Copy out the material from the line with "This screenshot has height=1429, width=670." up to and including the line with "(x=124, y=1181)", and shift every coordinate in the answers by adding 146 to it, leaving everything else as it stands.

Stored entries
__________
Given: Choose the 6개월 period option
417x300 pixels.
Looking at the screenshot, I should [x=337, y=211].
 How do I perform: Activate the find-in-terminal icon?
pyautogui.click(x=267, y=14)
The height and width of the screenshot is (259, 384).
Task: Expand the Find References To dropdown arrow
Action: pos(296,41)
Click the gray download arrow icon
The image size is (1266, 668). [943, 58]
__________
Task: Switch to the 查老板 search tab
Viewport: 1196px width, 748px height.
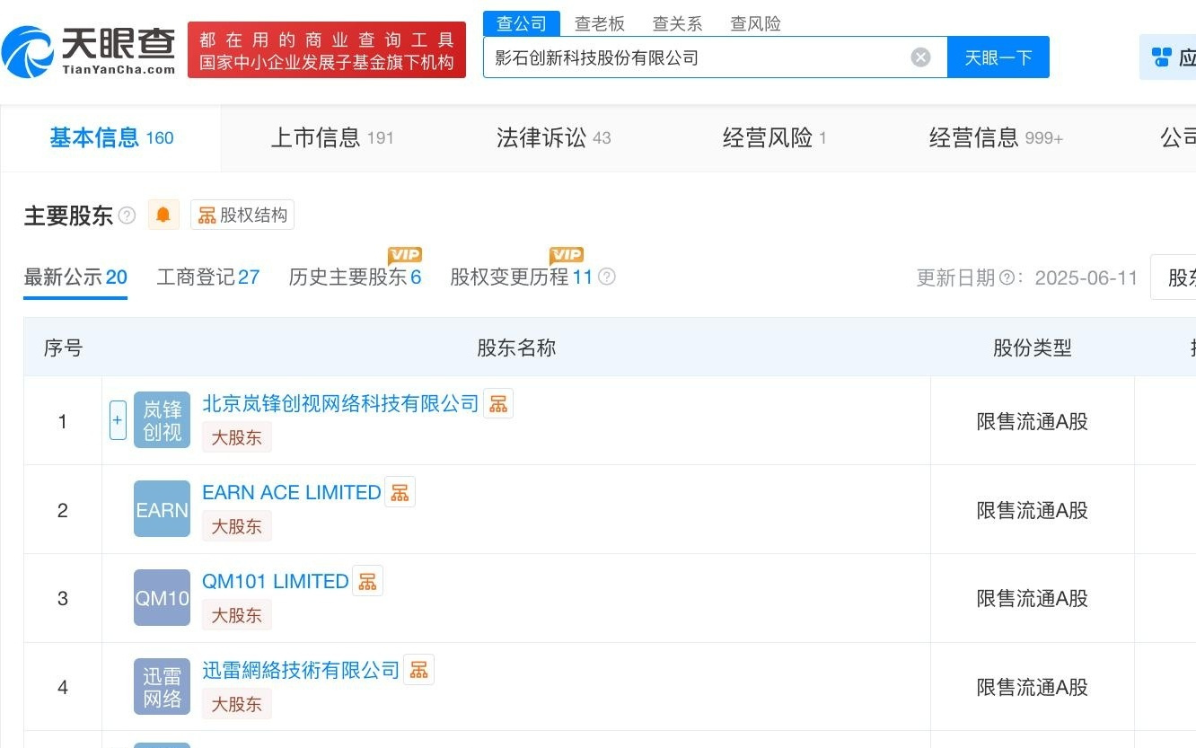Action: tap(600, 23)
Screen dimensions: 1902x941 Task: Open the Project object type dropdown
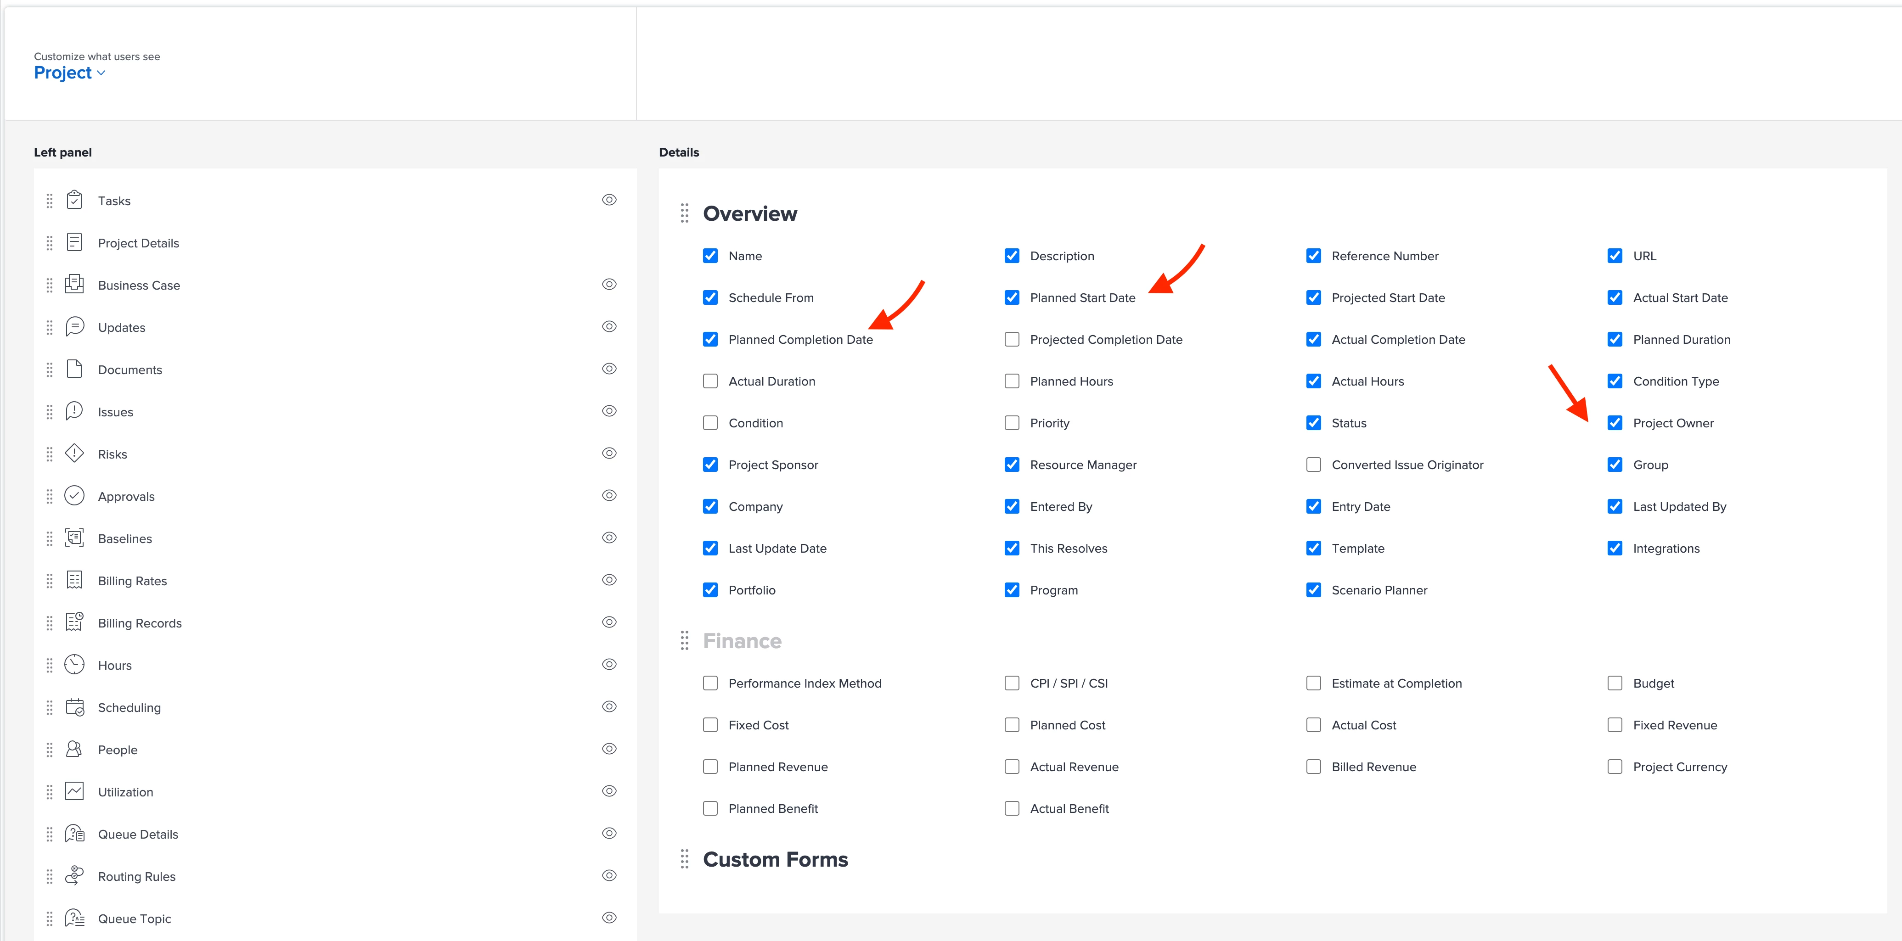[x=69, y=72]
__________
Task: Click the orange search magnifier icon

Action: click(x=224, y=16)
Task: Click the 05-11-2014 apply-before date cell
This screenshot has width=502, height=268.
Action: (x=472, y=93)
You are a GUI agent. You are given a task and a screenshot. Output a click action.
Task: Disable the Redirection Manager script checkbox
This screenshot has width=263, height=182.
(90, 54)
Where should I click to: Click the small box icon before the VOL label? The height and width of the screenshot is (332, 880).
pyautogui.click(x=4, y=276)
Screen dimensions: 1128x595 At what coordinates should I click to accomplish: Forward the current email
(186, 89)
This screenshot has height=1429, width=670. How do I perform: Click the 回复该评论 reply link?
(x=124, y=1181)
__________
**FINISHED EXERCISE**
This screenshot has height=1429, width=670. How do I perform: Click the 回复该评论 reply link?
(x=270, y=1327)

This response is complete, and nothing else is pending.